To be done:
Please copy out all of the data below word for word, keeping every line in its original order.

---------------

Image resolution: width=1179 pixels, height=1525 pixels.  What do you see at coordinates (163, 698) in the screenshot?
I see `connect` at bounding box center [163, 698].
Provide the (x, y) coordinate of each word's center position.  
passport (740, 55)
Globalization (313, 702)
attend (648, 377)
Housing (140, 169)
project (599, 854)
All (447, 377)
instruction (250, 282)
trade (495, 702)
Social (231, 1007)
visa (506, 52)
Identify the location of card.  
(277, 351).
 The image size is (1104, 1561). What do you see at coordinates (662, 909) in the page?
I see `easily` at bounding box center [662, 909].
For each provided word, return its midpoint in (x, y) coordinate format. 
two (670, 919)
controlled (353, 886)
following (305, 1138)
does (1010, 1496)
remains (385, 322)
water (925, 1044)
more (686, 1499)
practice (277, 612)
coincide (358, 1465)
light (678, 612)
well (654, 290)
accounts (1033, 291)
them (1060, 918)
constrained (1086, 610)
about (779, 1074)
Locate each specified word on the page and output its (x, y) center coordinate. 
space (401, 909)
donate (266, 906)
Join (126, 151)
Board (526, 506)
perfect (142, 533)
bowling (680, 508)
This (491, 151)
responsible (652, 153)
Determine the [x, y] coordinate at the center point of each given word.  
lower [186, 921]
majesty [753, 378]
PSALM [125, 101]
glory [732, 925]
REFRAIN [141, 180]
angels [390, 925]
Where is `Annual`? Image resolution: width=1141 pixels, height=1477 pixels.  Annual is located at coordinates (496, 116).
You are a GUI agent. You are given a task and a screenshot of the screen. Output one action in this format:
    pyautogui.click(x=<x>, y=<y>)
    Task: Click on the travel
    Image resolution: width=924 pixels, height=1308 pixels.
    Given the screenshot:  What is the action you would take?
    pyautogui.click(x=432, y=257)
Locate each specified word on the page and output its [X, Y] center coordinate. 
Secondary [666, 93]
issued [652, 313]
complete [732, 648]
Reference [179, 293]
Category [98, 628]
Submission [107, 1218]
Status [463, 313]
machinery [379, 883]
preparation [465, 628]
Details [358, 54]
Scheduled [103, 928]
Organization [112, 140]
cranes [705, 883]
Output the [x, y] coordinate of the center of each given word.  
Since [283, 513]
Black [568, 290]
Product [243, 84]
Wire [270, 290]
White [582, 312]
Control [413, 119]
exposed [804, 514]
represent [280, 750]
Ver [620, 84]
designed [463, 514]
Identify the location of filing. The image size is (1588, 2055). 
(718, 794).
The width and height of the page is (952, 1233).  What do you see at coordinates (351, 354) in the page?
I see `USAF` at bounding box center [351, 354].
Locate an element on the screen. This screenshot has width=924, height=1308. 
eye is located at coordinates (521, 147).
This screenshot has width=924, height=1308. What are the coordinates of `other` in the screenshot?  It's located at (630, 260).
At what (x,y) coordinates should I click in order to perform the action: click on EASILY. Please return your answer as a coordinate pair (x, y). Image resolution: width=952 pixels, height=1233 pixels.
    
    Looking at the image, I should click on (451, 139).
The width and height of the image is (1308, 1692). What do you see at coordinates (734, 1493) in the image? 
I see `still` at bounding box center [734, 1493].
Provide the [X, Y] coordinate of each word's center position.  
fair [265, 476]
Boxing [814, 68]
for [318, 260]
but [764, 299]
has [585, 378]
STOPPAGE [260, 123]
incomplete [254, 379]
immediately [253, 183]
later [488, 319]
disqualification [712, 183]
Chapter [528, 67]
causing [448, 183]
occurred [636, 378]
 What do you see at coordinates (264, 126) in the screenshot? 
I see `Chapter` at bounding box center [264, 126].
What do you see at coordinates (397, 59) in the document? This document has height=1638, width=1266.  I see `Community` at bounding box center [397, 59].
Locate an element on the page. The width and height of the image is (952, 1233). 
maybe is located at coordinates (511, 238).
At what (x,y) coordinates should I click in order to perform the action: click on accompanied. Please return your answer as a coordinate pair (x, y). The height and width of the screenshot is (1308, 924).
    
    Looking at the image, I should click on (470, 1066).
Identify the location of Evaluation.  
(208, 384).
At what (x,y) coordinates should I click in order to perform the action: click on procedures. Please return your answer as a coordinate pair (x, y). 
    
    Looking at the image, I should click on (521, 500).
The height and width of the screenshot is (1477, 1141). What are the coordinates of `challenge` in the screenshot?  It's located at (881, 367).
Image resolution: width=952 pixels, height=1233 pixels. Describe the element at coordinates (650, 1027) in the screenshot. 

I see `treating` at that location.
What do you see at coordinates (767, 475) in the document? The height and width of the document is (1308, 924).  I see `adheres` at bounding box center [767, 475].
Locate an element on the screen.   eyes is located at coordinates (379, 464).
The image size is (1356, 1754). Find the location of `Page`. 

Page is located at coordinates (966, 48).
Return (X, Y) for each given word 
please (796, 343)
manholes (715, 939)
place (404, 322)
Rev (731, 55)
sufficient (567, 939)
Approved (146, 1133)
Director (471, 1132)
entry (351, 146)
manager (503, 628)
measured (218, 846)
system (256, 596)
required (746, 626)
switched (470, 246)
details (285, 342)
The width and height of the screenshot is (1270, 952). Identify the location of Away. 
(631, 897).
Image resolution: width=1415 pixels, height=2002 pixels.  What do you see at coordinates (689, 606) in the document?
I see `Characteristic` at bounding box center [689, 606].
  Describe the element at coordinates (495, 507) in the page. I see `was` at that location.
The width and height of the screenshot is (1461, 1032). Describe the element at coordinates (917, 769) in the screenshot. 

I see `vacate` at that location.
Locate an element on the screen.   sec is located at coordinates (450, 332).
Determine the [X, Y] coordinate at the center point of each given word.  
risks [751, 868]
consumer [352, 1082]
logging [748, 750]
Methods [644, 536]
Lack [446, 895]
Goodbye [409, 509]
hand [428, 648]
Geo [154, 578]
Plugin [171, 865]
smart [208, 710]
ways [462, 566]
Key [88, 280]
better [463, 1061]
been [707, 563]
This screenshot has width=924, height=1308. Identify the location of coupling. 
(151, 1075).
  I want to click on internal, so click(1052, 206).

---------------

Reply:
Image resolution: width=1179 pixels, height=1525 pixels.  What do you see at coordinates (163, 698) in the screenshot?
I see `connect` at bounding box center [163, 698].
Provide the (x, y) coordinate of each word's center position.  
passport (740, 55)
Globalization (313, 702)
attend (648, 377)
Housing (140, 169)
project (599, 854)
All (447, 377)
instruction (250, 282)
trade (495, 702)
Social (231, 1007)
visa (506, 52)
Identify the location of card.  
(277, 351).
 The image size is (1104, 1561). What do you see at coordinates (662, 909) in the page?
I see `easily` at bounding box center [662, 909].
For each provided word, return its midpoint in (x, y) coordinate format. 
two (670, 919)
controlled (353, 886)
following (305, 1138)
does (1010, 1496)
remains (385, 322)
water (925, 1044)
more (686, 1499)
practice (277, 612)
coincide (358, 1465)
light (678, 612)
well (654, 290)
accounts (1033, 291)
them (1060, 918)
constrained (1086, 610)
about (779, 1074)
Locate each specified word on the page and output its (x, y) center coordinate. 
space (401, 909)
donate (266, 906)
Join (126, 151)
Board (526, 506)
perfect (142, 533)
bowling (680, 508)
This (491, 151)
responsible (652, 153)
Determine the [x, y] coordinate at the center point of each given word.  
lower [186, 921]
majesty [753, 378]
PSALM [125, 101]
glory [732, 925]
REFRAIN [141, 180]
angels [390, 925]
Where is `Annual`? Image resolution: width=1141 pixels, height=1477 pixels.  Annual is located at coordinates (496, 116).
You are a GUI agent. You are given a task and a screenshot of the screen. Output one action in this format:
    pyautogui.click(x=<x>, y=<y>)
    Task: Click on the travel
    Image resolution: width=924 pixels, height=1308 pixels.
    Given the screenshot:  What is the action you would take?
    pyautogui.click(x=432, y=257)
Locate each specified word on the page and output its [X, Y] center coordinate. 
Secondary [666, 93]
issued [652, 313]
complete [732, 648]
Reference [179, 293]
Category [98, 628]
Submission [107, 1218]
Status [463, 313]
machinery [379, 883]
preparation [465, 628]
Details [358, 54]
Scheduled [103, 928]
Organization [112, 140]
cranes [705, 883]
Output the [x, y] coordinate of the center of each given word.  
Since [283, 513]
Black [568, 290]
Product [243, 84]
Wire [270, 290]
White [582, 312]
Control [413, 119]
exposed [804, 514]
represent [280, 750]
Ver [620, 84]
designed [463, 514]
Identify the location of filing. The image size is (1588, 2055). 
(718, 794).
The width and height of the page is (952, 1233).  What do you see at coordinates (351, 354) in the page?
I see `USAF` at bounding box center [351, 354].
Locate an element on the screen. This screenshot has width=924, height=1308. 
eye is located at coordinates (521, 147).
This screenshot has width=924, height=1308. What are the coordinates of `other` in the screenshot?  It's located at (630, 260).
At what (x,y) coordinates should I click in order to perform the action: click on EASILY. Please return your answer as a coordinate pair (x, y). Image resolution: width=952 pixels, height=1233 pixels.
    
    Looking at the image, I should click on (451, 139).
The width and height of the image is (1308, 1692). What do you see at coordinates (734, 1493) in the image? 
I see `still` at bounding box center [734, 1493].
Provide the [X, Y] coordinate of each word's center position.  
fair [265, 476]
Boxing [814, 68]
for [318, 260]
but [764, 299]
has [585, 378]
STOPPAGE [260, 123]
incomplete [254, 379]
immediately [253, 183]
later [488, 319]
disqualification [712, 183]
Chapter [528, 67]
causing [448, 183]
occurred [636, 378]
 What do you see at coordinates (264, 126) in the screenshot? 
I see `Chapter` at bounding box center [264, 126].
What do you see at coordinates (397, 59) in the document? This document has height=1638, width=1266.  I see `Community` at bounding box center [397, 59].
Locate an element on the page. The width and height of the image is (952, 1233). 
maybe is located at coordinates (511, 238).
At what (x,y) coordinates should I click in order to perform the action: click on accompanied. Please return your answer as a coordinate pair (x, y). The height and width of the screenshot is (1308, 924).
    
    Looking at the image, I should click on (470, 1066).
Identify the location of Evaluation.  
(208, 384).
At what (x,y) coordinates should I click in order to perform the action: click on procedures. Please return your answer as a coordinate pair (x, y). 
    
    Looking at the image, I should click on (521, 500).
The height and width of the screenshot is (1477, 1141). What are the coordinates of `challenge` in the screenshot?  It's located at (881, 367).
Image resolution: width=952 pixels, height=1233 pixels. Describe the element at coordinates (650, 1027) in the screenshot. 

I see `treating` at that location.
What do you see at coordinates (767, 475) in the document? The height and width of the document is (1308, 924).  I see `adheres` at bounding box center [767, 475].
Locate an element on the screen.   eyes is located at coordinates (379, 464).
The image size is (1356, 1754). Find the location of `Page`. 

Page is located at coordinates (966, 48).
Return (X, Y) for each given word 
please (796, 343)
manholes (715, 939)
place (404, 322)
Rev (731, 55)
sufficient (567, 939)
Approved (146, 1133)
Director (471, 1132)
entry (351, 146)
manager (503, 628)
measured (218, 846)
system (256, 596)
required (746, 626)
switched (470, 246)
details (285, 342)
The width and height of the screenshot is (1270, 952). Identify the location of Away. 
(631, 897).
Image resolution: width=1415 pixels, height=2002 pixels.  What do you see at coordinates (689, 606) in the document?
I see `Characteristic` at bounding box center [689, 606].
  Describe the element at coordinates (495, 507) in the page. I see `was` at that location.
The width and height of the screenshot is (1461, 1032). Describe the element at coordinates (917, 769) in the screenshot. 

I see `vacate` at that location.
Locate an element on the screen.   sec is located at coordinates (450, 332).
Determine the [X, Y] coordinate at the center point of each given word.  
risks [751, 868]
consumer [352, 1082]
logging [748, 750]
Methods [644, 536]
Lack [446, 895]
Goodbye [409, 509]
hand [428, 648]
Geo [154, 578]
Plugin [171, 865]
smart [208, 710]
ways [462, 566]
Key [88, 280]
better [463, 1061]
been [707, 563]
This screenshot has width=924, height=1308. Identify the location of coupling. 
(151, 1075).
  I want to click on internal, so click(1052, 206).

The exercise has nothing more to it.